**ACTIVITY:**
Only the lines below, from the one with "251x162 pixels. At" through the one with "View Poutine Popcorn", are to be written out, exactly.

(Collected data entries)
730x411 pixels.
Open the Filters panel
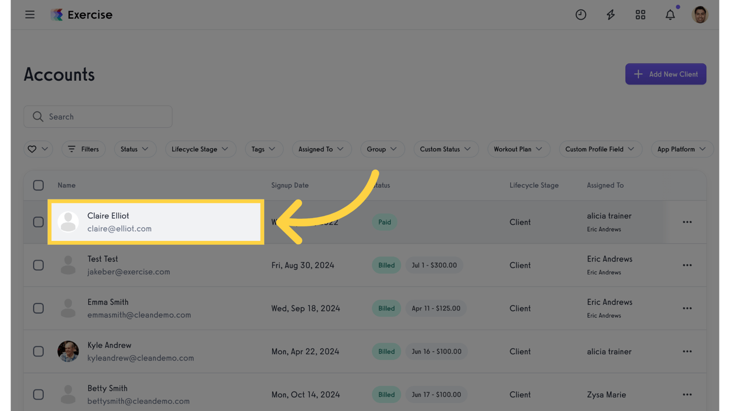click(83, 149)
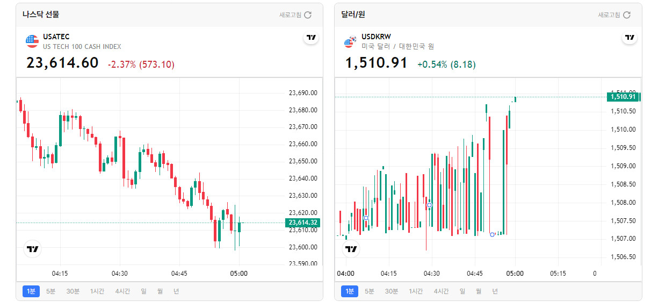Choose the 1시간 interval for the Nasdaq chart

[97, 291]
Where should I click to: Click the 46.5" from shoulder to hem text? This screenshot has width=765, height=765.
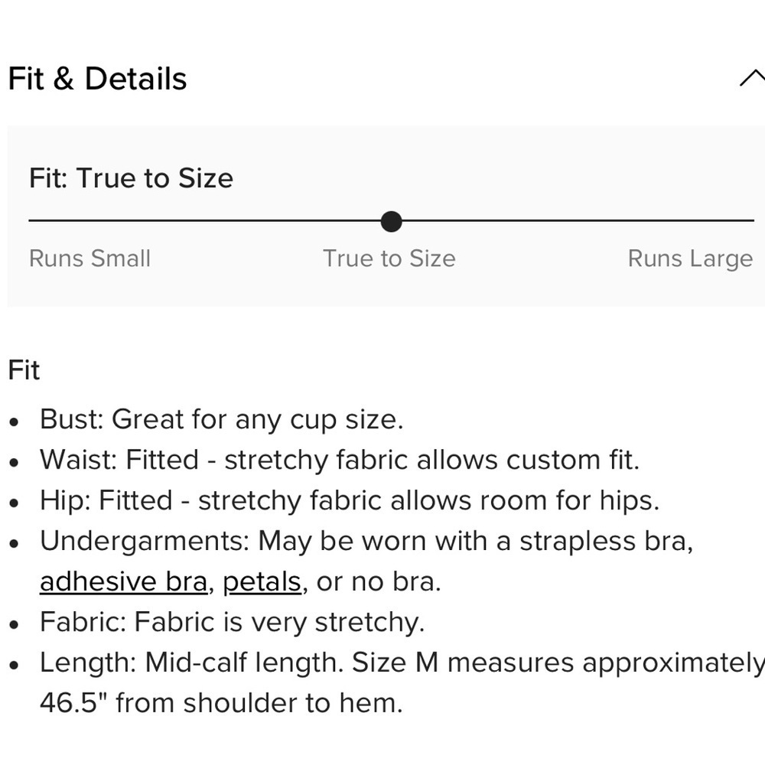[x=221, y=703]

==

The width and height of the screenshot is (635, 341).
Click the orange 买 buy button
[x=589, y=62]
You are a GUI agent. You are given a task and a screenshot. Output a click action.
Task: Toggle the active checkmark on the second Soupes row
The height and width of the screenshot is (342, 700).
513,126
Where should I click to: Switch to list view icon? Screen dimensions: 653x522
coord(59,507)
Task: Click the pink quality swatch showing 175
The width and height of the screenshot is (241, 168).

---

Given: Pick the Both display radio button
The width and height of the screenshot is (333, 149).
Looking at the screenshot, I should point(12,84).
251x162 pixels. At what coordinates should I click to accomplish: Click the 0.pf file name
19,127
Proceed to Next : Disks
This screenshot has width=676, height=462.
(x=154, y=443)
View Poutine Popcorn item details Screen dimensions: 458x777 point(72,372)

**WRITTEN RESPONSE:**
251x162 pixels. At what coordinates should I click to accomplish: Click the 0.pf file name
19,127
Proceed to Next : Disks
This screenshot has width=676, height=462.
(x=154, y=443)
View Poutine Popcorn item details Screen dimensions: 458x777 point(72,372)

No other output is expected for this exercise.